## Supplied material
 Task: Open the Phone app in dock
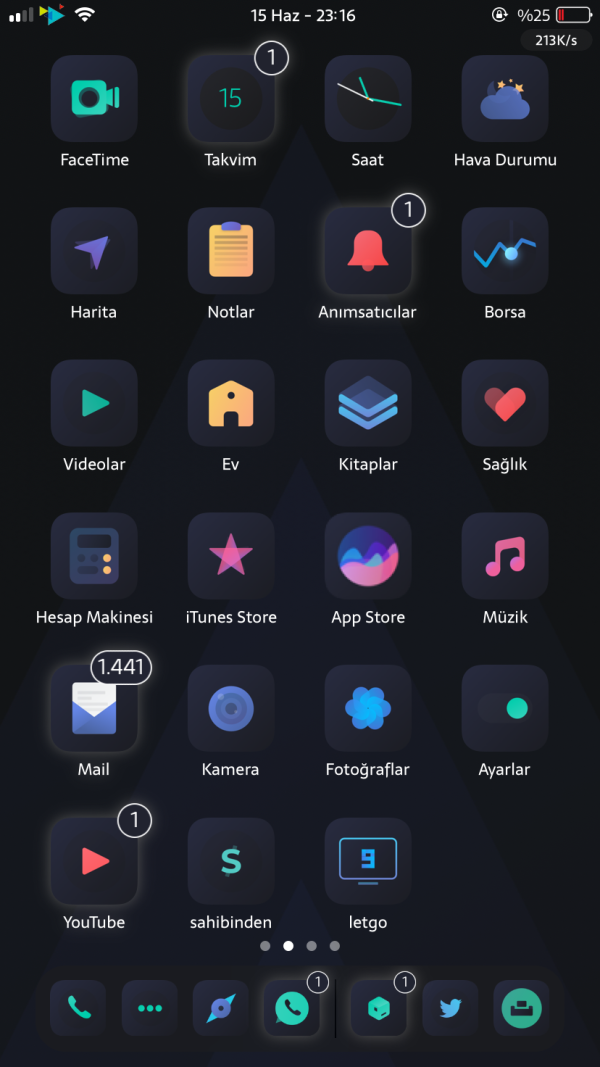(78, 1008)
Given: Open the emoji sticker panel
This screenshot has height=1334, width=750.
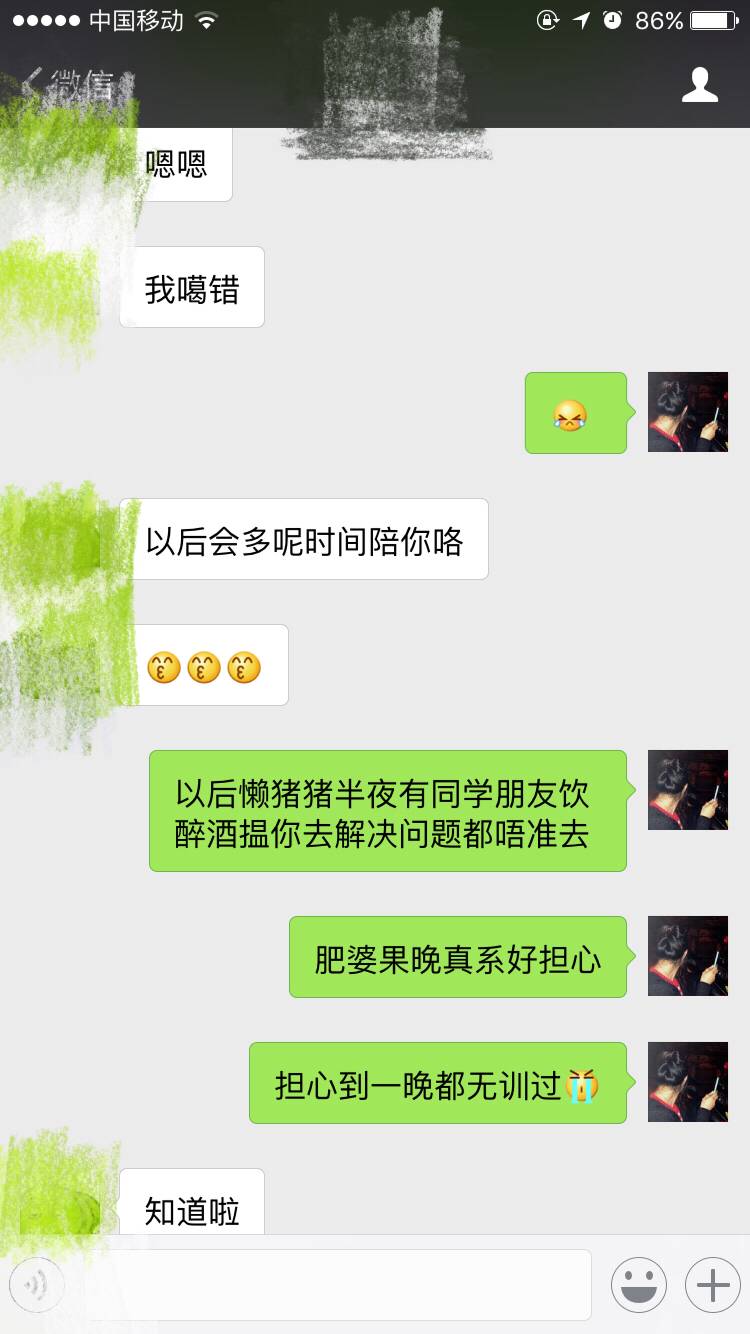Looking at the screenshot, I should click(x=638, y=1284).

## Stated problem
Write out every line of the material above word for word, leaving out the pictures.

## Result of this task
 Task: Open the Phone app in dock
(78, 1008)
Given: Open the emoji sticker panel
This screenshot has height=1334, width=750.
Looking at the screenshot, I should click(x=638, y=1284).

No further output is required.